Fantasy Football: system 2 preparations / system 1 choices

Fantasy Football

Jack Tarshis is the son of one of my best friends. He is a filmmaker and soon to be a graduate of college.

He loves football . . . American football, mind you, not that “pretender” kind that most of the world plays and watches passionately. But I jest and digress.  

As the NFL prepares to kick off its 2014 season, this past weekend Jack declined an invitation to a barbeque (and free beer!) because he was preparing for his “fantasy football draft” which took place at 6.00pm on Sunday.

It seems that even more than watching football, Jack loves fantasy football, an interactive competition where players compete against each other as general managers of virtual teams built from real players.  

To give a sense of scope to this American pastime, according to my colleague, author Grant McCracken, in his recent book Culturematic 'over 32 million people play some kind of fantasy sports, generating a reported annual impact of between $3 billion and $4 billion across the sports industry'.

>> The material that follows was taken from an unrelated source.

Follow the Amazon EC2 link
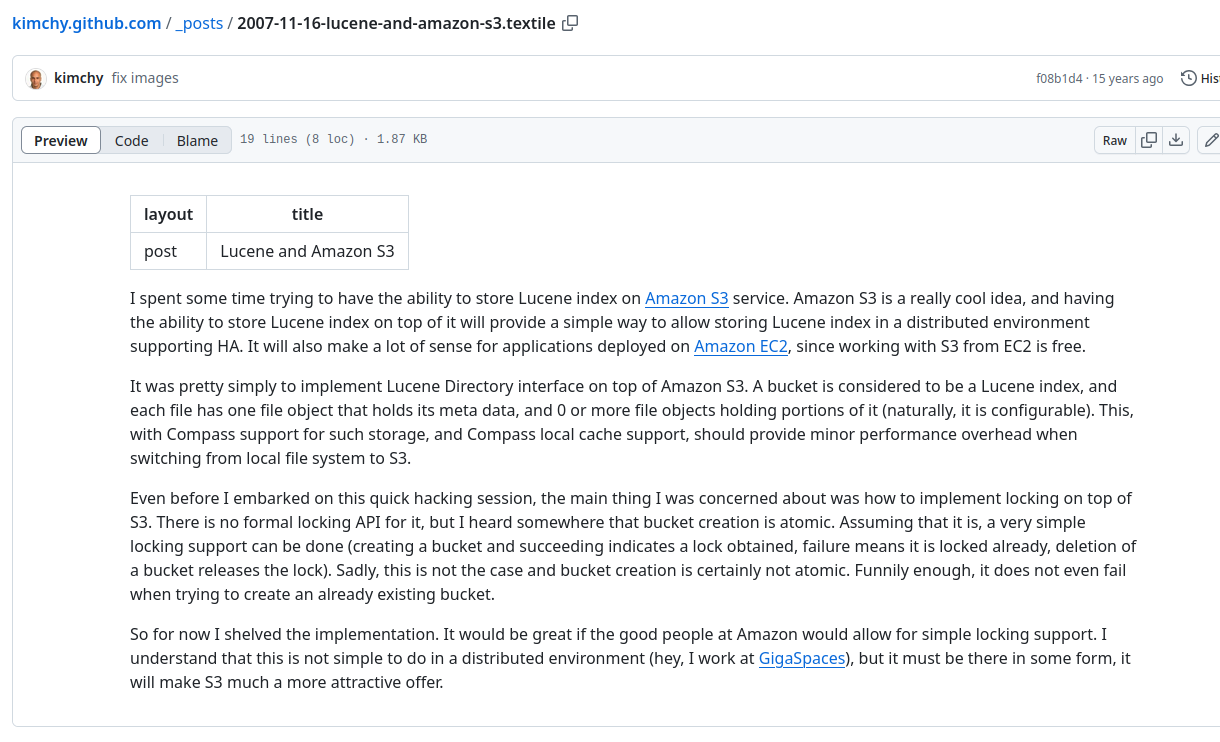The height and width of the screenshot is (742, 1220). pyautogui.click(x=741, y=347)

Jack, like many others in the game, does a whole lot of research on stats and calculations in preparation for his draft picks, reading up on last year’s wins, team structures, injuries, even weather conditions. When I saw him later that Sunday night, I asked him how the draft went. He looked a bit apprehensive, quite emotional actually, and replied. 'I am not sure. I think I made a bold and risky move, but I feel GOOD about my team!'

I thought about how he made his picks - that he spent hours drowning in data, combing through the details to make the ‘best’ decision - and marveled at the lovely example of behavioural science at work. He had done his homework. Yet, in the end, his decision was emotionally driven; he had made a ‘risky’ move, one that left him with a positive feeling.

Despite exercising enormous amounts of deliberate, considered, calculated analysis, at the end of the evening he was making emotional, intuitive, instinctive System 1 selections, post rationalized by his System 2 preparations.

It’s this intersection of System 2 preparations and System 1 response that so fascinates us at BrainJuicer. We know from empirical evidence in the behavioral sciences that both Systems are important in our day-to-day decision making; System 2 helps us understand our decisions and is what separates us from the rest of the animal kingdom, but System 1 makes up the overwhelmingly majority of influencing power in how we make choices. Whether we’re rationalizing our decisions before our (draft) picks or after, one thing is clear – no matter how many reasons to believe there are, the ultimate deciding factor is emotion.

So I am smiling for Jack. He had no idea that environmental, social and personal factors of behavioural science were working together to help him pick his team.  He picked his players the way we all make decisions, about products, services and brands: he went with his heart and his gut.

Go Team Tarshis!  We will check in with you at the end of the season and see how you did . . . and how you feel!